“Istat” Bene l’industria ma resta il nodo-occupazione

24/05/2007
    giovedì 24 maggio 2007

    Pagina 8 – Interni

      Bene l’industria, resta il nodo-occupazione

        Crescita lieve, l’Ue è ancora lontana
        Mezzogiorno troppo indietro

          di Laura Matteucci/ Milano

          RITARDI – La ripresa è arrivata, ma più lenta e più tardi rispetto al resto d’Europa. Il rapporto Istat 2007 fotografa l’Italia che riparte: aumento del pil e della produzione industriale, consistente crescita dei posti di lavoro. Ma rileva anche i ritardi rispetto ai principali paesi dell’Unione europea, e persistenti dualismi. Quello tra nord e sud, quello tra «imprese di sopravvivenza» (un terzo del totale, concentrate al sud) e imprese che innovano. E quello tra uomini e donne, sempre ai margini del mercato del lavoro, soprattutto nel sud.

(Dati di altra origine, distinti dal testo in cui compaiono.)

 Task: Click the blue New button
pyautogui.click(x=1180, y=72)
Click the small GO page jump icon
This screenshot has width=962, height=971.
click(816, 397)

          La crescita dell’1,9% del 2006, ricorda l’Istat, rappresenta «il ritorno allo sviluppo dopo un quadriennio di stagnazione che, con un ritmo medio annuo d’espansione dello 0,4%, ha segnato la performance peggiore dal dopoguerra». Rilevante l’espansione nel settore industriale (+2,2%), buona la crescita delle esportazioni. L’inflazione è rimasta moderata anche grazie a una dinamica moderata del costo del lavoro.

          La ripresa, però, resta inferiore rispetto alla media d’Europa, dove la crescita è stata del 2,7%. Anche la produzione industriale nell’Uem ha segnato un incremento più consistente (+4%). Il saldo primario in Italia è sceso dallo 0,3 allo 0,1%.

          Anche parlando di occupazione, il cui tasso è comunque in crescita, l’Italia rimane a un livello nettamente inferiore rispetto al resto d’Europa: in Italia ha raggiunto il 58,9%, contro il 65,9 dell’Ue.

          Gli occupati sono aumentati dell’1,9%, il tasso di disoccupazione è sceso al 6,8% (dal 7,7 del 2005). Ma il sud è indietro: nel 2005 (ultimi dati disponibili) il tasso di occupazione al nord era dell’ordine del 50-51%, nel centro del 47%, mentre per sud e isole si registrava un 37% (e qui si registra anche il progressivo ritiro delle donne dal mercato del lavoro).

          Le difficoltà del sud incidono anche sulla distribuzione degli immigrati, che prediligono decisamente il centro-nord (più dei due terzi).

          Il sistema imprenditoriale resta frenato dal «nanismo» (molte imprese e pochi dipendenti), ma aumentano le imprese innovatrici, e cresce la specializzazione in tutti i settori del made in Italy.

          La produttività si mantiene inferiore rispetto alla media Ue. E questo nonostante in Italia sia inferiore anche il costo del lavoro orario (23 euro): siamo infatti al dodicesimo posto nell’Unione, precedendo solo Spagna, Grecia e Portogallo.

          Infine, la spesa per le pensioni, pari al 15,2% del pil. Nel 2005 l’importo complessivo delle prestazioni previdenziali erogate è stata di oltre 215 miliardi di euro, il 15,2% del Pil. L’importo pensionistico è cresciuto del 3,3% rispetto al 2004.